Through this tale of doom and gloom interspersed by a brief showtime stint and casting couch moment on the florist's shelf, one of those mums I saved from the basket of deplorables. Now it takes pride of place on my south-facing terrace, pampered and watered and whispered to! I saved it from my village's overflowing cemetery bin last December as I was gingerly walking past with Tickle, casting a sideways glance in search of a discarded, unloved, unrequited empty flower pot container (or filled with a dead plant) which I could save from trash and call my own and take home to repurpose into a pot for my Winter seedlings.

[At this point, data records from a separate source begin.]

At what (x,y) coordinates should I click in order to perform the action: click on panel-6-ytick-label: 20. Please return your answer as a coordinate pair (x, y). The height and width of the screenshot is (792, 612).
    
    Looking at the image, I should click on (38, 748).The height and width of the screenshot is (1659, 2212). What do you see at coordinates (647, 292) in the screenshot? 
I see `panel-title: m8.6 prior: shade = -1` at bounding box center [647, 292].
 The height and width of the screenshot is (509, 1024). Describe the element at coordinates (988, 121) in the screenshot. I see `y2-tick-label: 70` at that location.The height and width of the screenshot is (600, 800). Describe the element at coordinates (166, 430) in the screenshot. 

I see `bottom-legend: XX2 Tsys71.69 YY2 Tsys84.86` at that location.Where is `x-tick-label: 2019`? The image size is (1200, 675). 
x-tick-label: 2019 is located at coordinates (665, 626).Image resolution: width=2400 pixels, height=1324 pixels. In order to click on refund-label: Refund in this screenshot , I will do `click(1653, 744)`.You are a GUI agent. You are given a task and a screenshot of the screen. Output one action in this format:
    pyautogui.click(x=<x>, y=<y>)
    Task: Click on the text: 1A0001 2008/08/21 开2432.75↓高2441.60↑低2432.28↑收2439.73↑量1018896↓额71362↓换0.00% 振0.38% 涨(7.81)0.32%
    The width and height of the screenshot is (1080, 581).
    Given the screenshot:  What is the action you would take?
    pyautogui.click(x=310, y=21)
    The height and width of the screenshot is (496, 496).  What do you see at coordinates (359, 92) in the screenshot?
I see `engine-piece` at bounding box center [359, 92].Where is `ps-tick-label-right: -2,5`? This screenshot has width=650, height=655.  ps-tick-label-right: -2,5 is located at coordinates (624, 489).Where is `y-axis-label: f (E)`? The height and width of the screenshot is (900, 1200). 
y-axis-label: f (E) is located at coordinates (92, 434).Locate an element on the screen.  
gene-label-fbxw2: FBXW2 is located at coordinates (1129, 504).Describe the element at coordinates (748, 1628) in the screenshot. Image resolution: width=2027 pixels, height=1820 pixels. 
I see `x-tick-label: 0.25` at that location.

Pride of place! (Nov. 2017)

The mum was totally dried out, a browned-out crispy sorry sight! I took it home, disposed of the dead twigs and stored the pot with the soil in it in the cellar for a good month, almost forgetting about it. Then one day I noticed a shoot on the surface of the soil and then another one! I took the pot out onto the terrace, took a long hard look at those incredible green shoots battling for survival. I watered them and witnessed the gradual resurrection of the mum! It has since rewarded me with several flowerings. It is currently a feast of multicoloured blooms of white, canary yellow, orange and magenta red, a rainbow of delight! Let me tell you: I am the proud mum of one proud mum!

The moral of the story: when everything looks dead and done, give it another go, it might surprise you!